Mixed News on Zeus

By Sue Poremba | Oct 14, 2010 | Print this Page
http://www.enterprisenetworkingplanet.com/netsecur/mixed-news-zeus

It seems like hardly a day goes by without some news about the Zeus Trojan. Mostly the news is pretty bad, but every so often there is a glimmer of hope. Like the news stories I've seen over the past couple of days.

In negative Zeus news, F-Secure found a new variant of Zeus that is targeting mobile banking. According to an F-Secure blog post:

There's an interesting Windows+mobile case today involving a ZeuS variant that steals mTANs, using a Symbian (.sis) or Blackberry (.jad) component.

An mTAN is a mobile transaction authentication number, sent via SMS, and is used by some banks as a form of single use one-time password to authorize an online financial transaction. The SMS message may also include transaction data that allows you to ensure that nothing has been modified (via a Man-in-the-Browser attack).

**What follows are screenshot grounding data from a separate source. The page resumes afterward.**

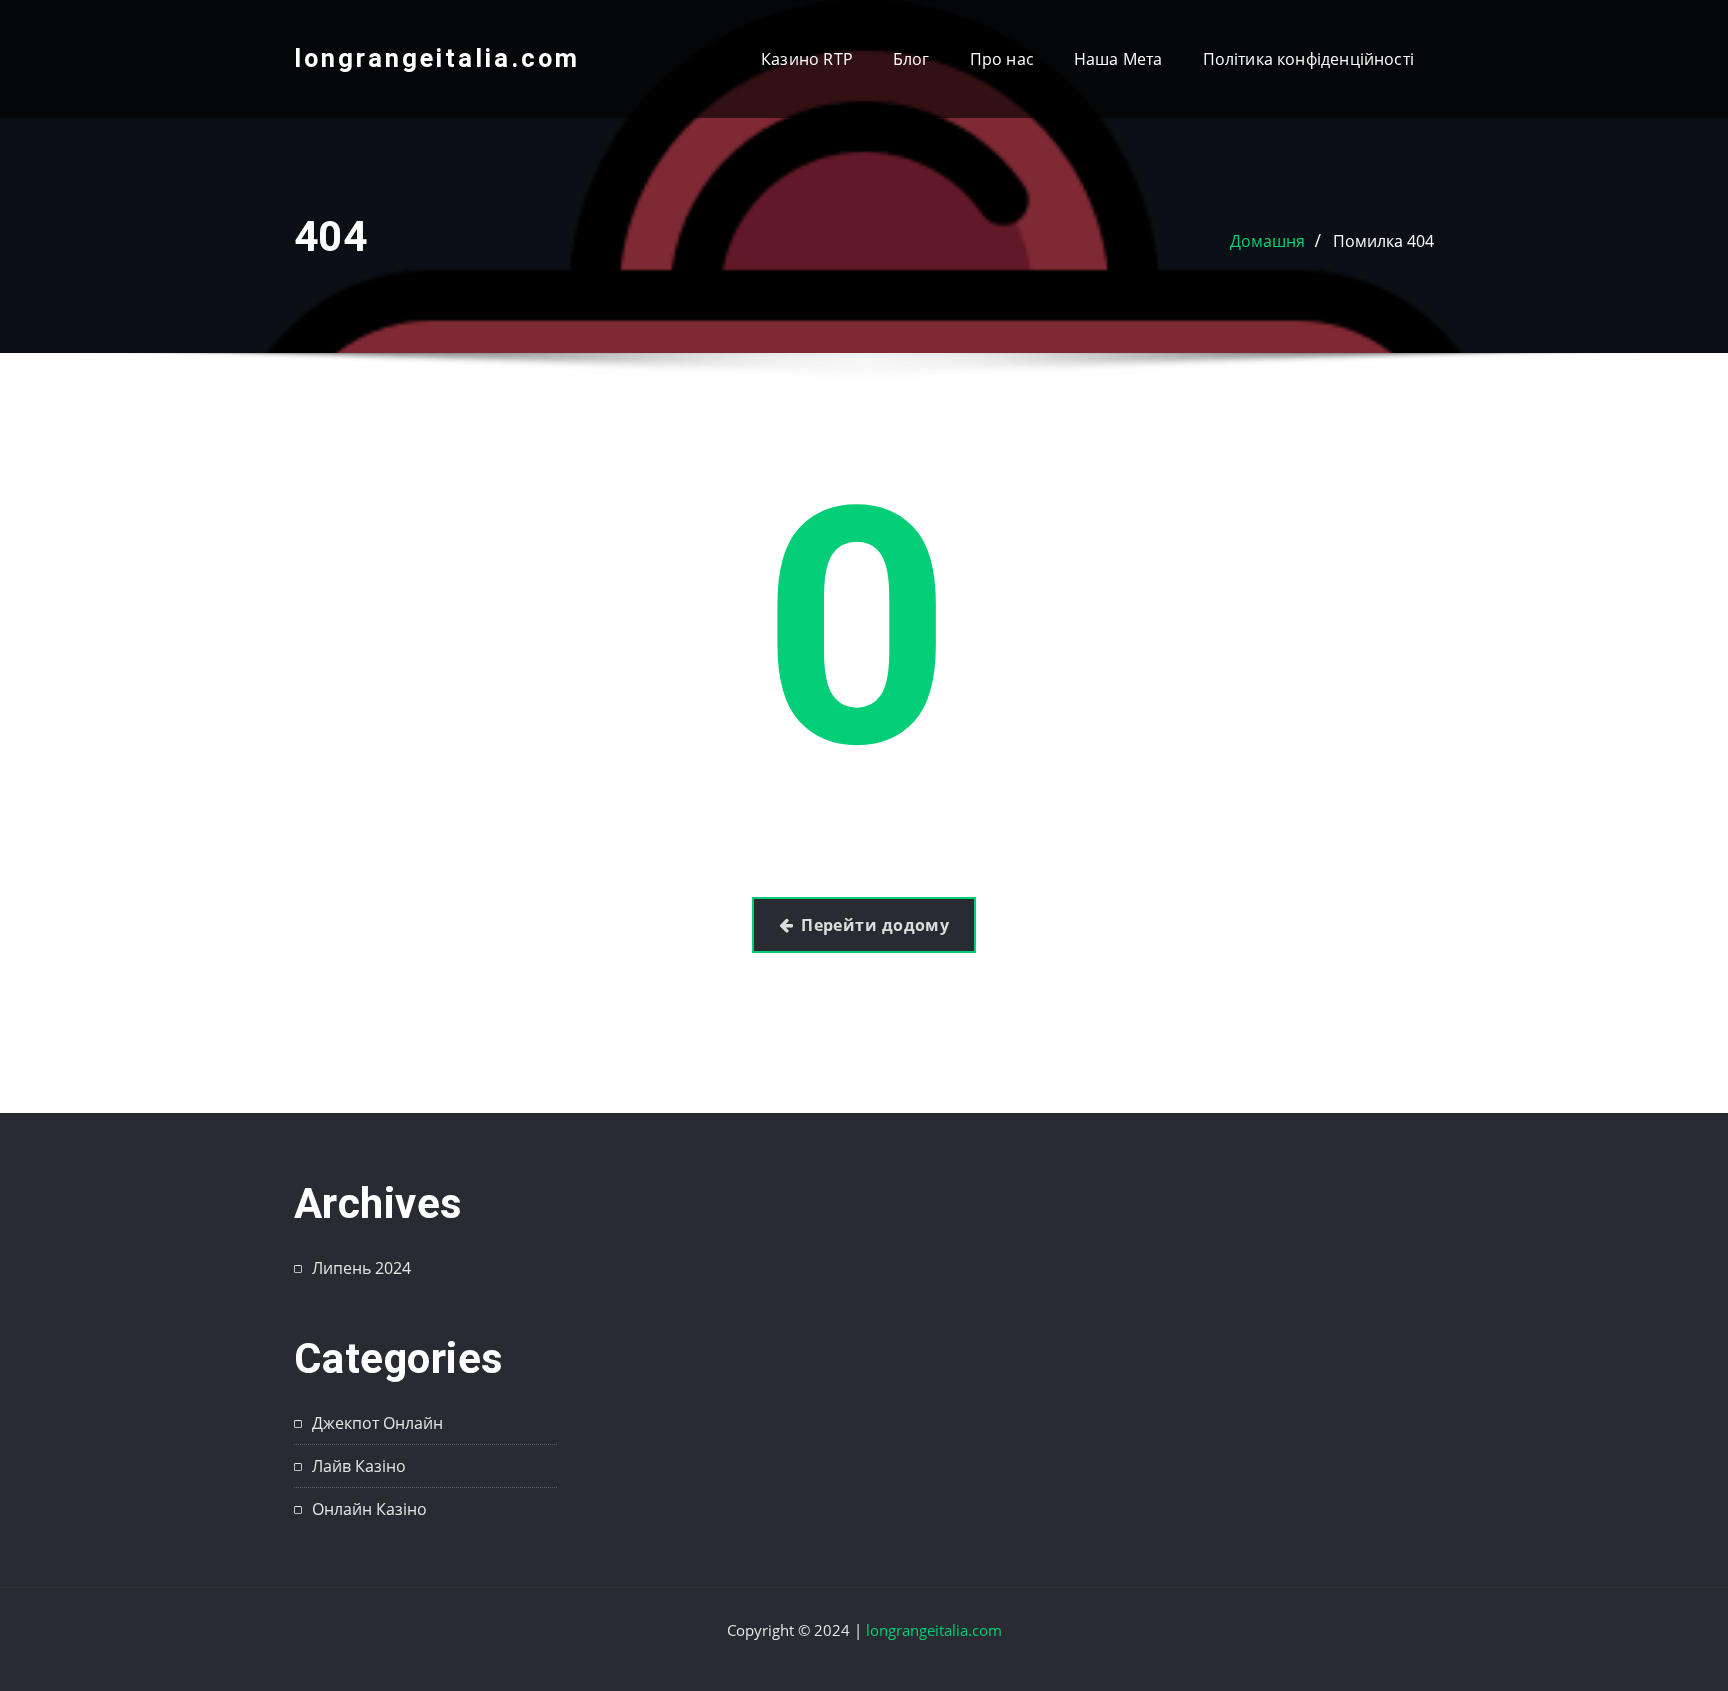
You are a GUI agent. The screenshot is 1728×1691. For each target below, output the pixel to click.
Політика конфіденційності (1309, 59)
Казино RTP (807, 59)
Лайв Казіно (359, 1466)
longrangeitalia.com (437, 58)
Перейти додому (875, 925)
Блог (911, 59)
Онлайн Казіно (369, 1509)
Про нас (1002, 59)
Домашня (1267, 241)
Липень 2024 (361, 1268)
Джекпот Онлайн (377, 1423)
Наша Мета (1118, 59)
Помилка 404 (1383, 241)
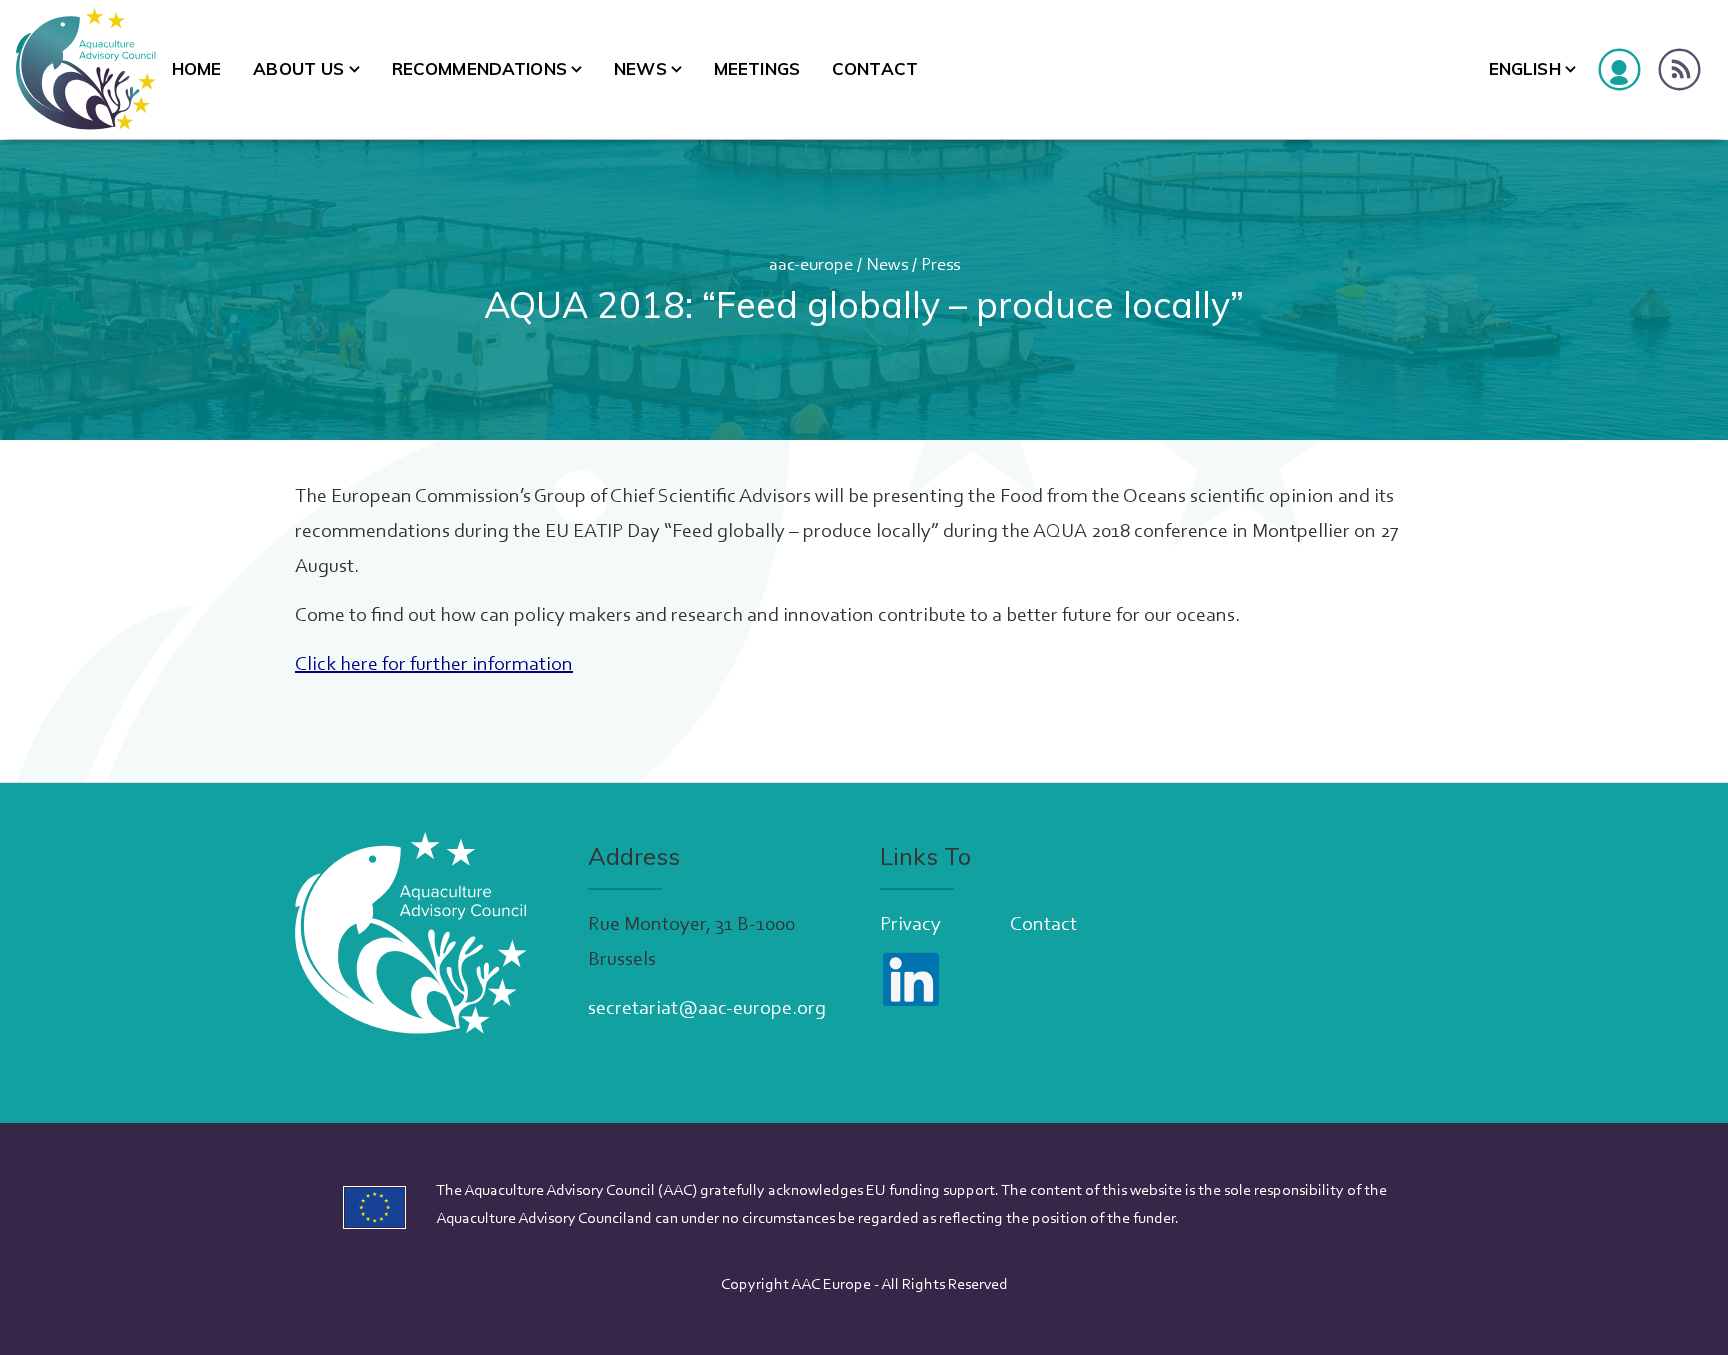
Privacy (910, 925)
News (640, 68)
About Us (298, 68)
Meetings (757, 68)
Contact (875, 68)
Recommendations (479, 68)
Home (197, 68)
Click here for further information (434, 665)
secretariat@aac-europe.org (707, 1009)
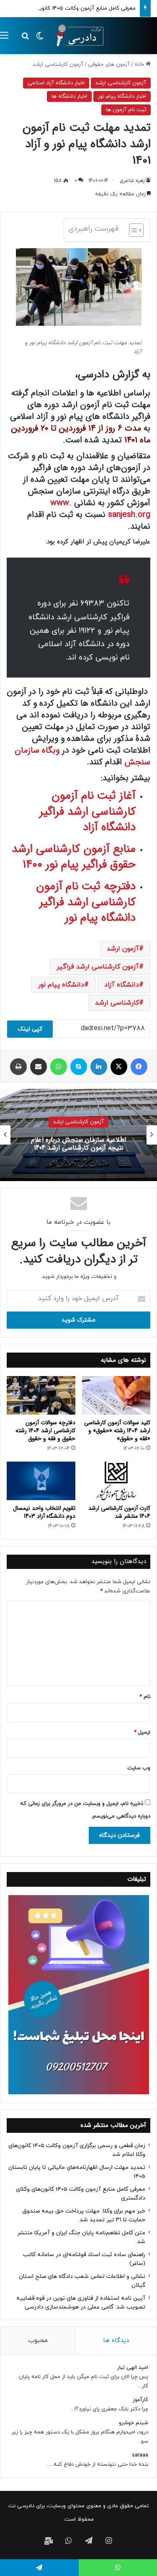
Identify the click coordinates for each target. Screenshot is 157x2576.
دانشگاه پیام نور (61, 984)
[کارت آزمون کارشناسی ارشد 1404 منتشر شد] (116, 1481)
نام (144, 1697)
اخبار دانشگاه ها (69, 96)
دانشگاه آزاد (121, 984)
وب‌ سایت (138, 1768)
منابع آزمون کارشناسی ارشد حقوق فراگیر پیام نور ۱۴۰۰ (74, 857)
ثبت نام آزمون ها (126, 110)
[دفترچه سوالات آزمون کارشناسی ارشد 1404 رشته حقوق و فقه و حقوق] (41, 1395)
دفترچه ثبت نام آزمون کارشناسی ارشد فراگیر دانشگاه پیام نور (86, 902)
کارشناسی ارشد (117, 1003)
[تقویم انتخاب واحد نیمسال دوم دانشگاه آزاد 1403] (41, 1481)
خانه (140, 64)
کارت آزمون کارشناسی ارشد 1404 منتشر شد (119, 1512)
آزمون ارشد (123, 948)
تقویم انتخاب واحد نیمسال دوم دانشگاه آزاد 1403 (44, 1512)
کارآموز (140, 2400)
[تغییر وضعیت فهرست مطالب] (132, 230)
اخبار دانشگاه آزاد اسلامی (56, 83)
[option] (78, 1135)
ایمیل (142, 1732)
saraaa (140, 2455)
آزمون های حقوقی (109, 64)
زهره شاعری (132, 180)
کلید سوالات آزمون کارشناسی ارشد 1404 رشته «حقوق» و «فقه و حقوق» (117, 1430)
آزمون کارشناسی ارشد (58, 64)
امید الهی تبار (132, 2367)
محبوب (38, 2340)
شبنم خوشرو (133, 2423)
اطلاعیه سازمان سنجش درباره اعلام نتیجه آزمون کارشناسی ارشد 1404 (78, 1144)
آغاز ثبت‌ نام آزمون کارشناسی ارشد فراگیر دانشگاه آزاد (87, 811)
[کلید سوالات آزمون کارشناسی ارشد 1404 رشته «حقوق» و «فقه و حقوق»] (116, 1395)
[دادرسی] (77, 35)
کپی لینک (30, 1029)
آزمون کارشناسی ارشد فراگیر (98, 966)
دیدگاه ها (116, 2340)
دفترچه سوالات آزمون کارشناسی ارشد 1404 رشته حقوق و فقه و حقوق (45, 1430)
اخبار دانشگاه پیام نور (122, 96)
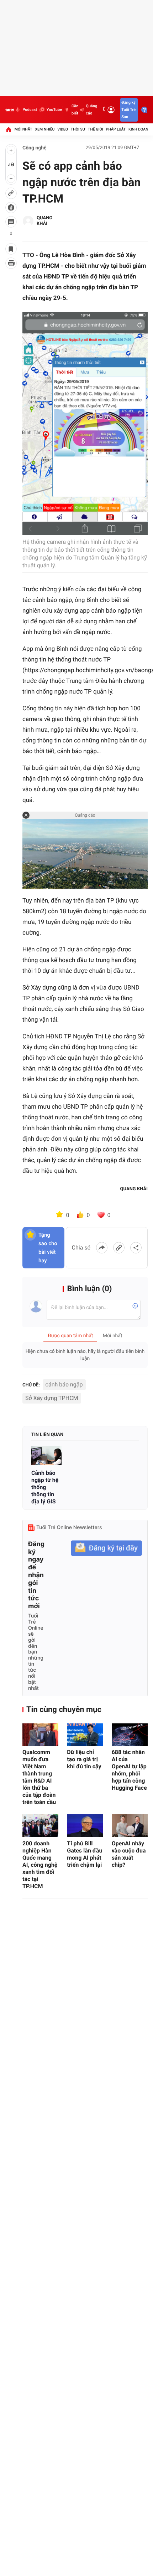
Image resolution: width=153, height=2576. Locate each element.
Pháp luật (116, 129)
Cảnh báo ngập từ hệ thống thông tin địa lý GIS (44, 1487)
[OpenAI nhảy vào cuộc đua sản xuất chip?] (130, 1825)
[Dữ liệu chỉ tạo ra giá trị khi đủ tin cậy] (85, 1734)
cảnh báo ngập (64, 1384)
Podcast (29, 109)
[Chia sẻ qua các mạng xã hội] (136, 1247)
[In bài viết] (11, 263)
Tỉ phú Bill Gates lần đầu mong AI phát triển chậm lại (84, 1854)
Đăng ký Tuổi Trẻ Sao (128, 109)
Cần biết (75, 110)
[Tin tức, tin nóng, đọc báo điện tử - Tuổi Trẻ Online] (9, 110)
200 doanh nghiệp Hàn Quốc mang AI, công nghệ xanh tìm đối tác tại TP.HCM (39, 1865)
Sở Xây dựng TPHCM (51, 1398)
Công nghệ (34, 148)
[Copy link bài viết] (119, 1247)
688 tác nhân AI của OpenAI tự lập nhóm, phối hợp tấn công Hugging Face (129, 1770)
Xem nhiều (44, 129)
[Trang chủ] (8, 129)
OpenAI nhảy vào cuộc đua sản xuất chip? (129, 1854)
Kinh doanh (139, 129)
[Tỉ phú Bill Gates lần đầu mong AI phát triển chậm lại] (85, 1825)
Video (62, 129)
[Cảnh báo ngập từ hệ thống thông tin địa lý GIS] (46, 1455)
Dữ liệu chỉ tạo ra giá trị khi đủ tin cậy (84, 1759)
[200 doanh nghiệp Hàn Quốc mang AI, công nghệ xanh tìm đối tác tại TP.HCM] (40, 1825)
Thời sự (78, 129)
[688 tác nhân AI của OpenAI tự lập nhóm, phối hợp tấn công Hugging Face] (130, 1734)
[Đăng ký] (106, 1548)
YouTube (54, 109)
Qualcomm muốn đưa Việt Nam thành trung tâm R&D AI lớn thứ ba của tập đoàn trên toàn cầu (39, 1777)
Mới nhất (23, 129)
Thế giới (95, 129)
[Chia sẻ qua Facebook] (101, 1247)
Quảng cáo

In positive Zeus news, writer Spencer Dalziel reported that criminals are beginning to move away from Zeus. (Unfortunately, they are just moving to another botnet, Bugat.)

More positive news is Microsoft has (finally) developed a removal tool for the Zeus Trojan, although InfoWorld chastises Microsoft for taking two years to do so.

I feel like I write about Zeus a lot, but that's because Zeus is a major player in the way we have to approach risk management and security solutions. Trust me, I can't wait for the day when I can write, "Zeus finally appears to be dormant." Until then, I'll stay updated on the latest Zeus brings us.